• _Listed records_

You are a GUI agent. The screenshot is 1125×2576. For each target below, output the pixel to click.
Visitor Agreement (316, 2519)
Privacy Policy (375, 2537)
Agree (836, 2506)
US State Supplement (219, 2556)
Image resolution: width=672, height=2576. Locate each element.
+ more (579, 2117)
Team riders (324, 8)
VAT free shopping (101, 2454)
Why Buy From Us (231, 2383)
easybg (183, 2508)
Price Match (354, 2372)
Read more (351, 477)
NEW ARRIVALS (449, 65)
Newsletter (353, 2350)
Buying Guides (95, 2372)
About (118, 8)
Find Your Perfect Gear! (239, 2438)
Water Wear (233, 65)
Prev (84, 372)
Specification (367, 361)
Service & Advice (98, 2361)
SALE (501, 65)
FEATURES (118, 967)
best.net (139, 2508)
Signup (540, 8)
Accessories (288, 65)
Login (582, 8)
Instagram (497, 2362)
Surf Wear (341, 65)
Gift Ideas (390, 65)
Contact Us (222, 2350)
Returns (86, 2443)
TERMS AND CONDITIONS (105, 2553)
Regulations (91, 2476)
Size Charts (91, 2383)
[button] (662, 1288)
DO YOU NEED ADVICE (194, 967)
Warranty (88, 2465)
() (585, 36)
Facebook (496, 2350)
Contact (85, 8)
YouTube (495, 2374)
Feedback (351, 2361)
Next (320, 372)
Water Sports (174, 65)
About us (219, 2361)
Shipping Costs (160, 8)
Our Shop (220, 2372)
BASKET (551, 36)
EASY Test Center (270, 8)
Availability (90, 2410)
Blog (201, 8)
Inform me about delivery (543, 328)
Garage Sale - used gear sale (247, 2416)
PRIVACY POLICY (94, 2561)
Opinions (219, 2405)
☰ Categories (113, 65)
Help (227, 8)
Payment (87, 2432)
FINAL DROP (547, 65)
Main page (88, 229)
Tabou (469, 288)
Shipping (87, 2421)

• _Exercise brief_
Each line of the listing above should be output exactly.

• _Completed task_
You are a GUI agent. The screenshot is 1125×2576. For each target below, output the pixel to click.
Visitor Agreement (316, 2519)
Privacy Policy (375, 2537)
Agree (836, 2506)
US State Supplement (219, 2556)
Image resolution: width=672, height=2576. Locate each element.
+ more (579, 2117)
Team riders (324, 8)
VAT free shopping (101, 2454)
Why Buy From Us (231, 2383)
easybg (183, 2508)
Price Match (354, 2372)
Read more (351, 477)
NEW ARRIVALS (449, 65)
Newsletter (353, 2350)
Buying Guides (95, 2372)
About (118, 8)
Find Your Perfect Gear! (239, 2438)
Water Wear (233, 65)
Prev (84, 372)
Specification (367, 361)
Service & Advice (98, 2361)
SALE (501, 65)
FEATURES (118, 967)
best.net (139, 2508)
Signup (540, 8)
Accessories (288, 65)
Login (582, 8)
Instagram (497, 2362)
Surf Wear (341, 65)
Gift Ideas (390, 65)
Contact Us (222, 2350)
Returns (86, 2443)
TERMS AND CONDITIONS (105, 2553)
Regulations (91, 2476)
Size Charts (91, 2383)
[button] (662, 1288)
DO YOU NEED ADVICE (194, 967)
Warranty (88, 2465)
() (585, 36)
Facebook (496, 2350)
Contact (85, 8)
YouTube (495, 2374)
Feedback (351, 2361)
Next (320, 372)
Water Sports (174, 65)
About us (219, 2361)
Shipping Costs (160, 8)
Our Shop (220, 2372)
BASKET (551, 36)
EASY Test Center (270, 8)
Availability (90, 2410)
Blog (201, 8)
Inform me about delivery (543, 328)
Garage Sale - used gear sale (247, 2416)
PRIVACY POLICY (94, 2561)
Opinions (219, 2405)
☰ Categories (113, 65)
Help (227, 8)
Payment (87, 2432)
FINAL DROP (547, 65)
Main page (88, 229)
Tabou (469, 288)
Shipping (87, 2421)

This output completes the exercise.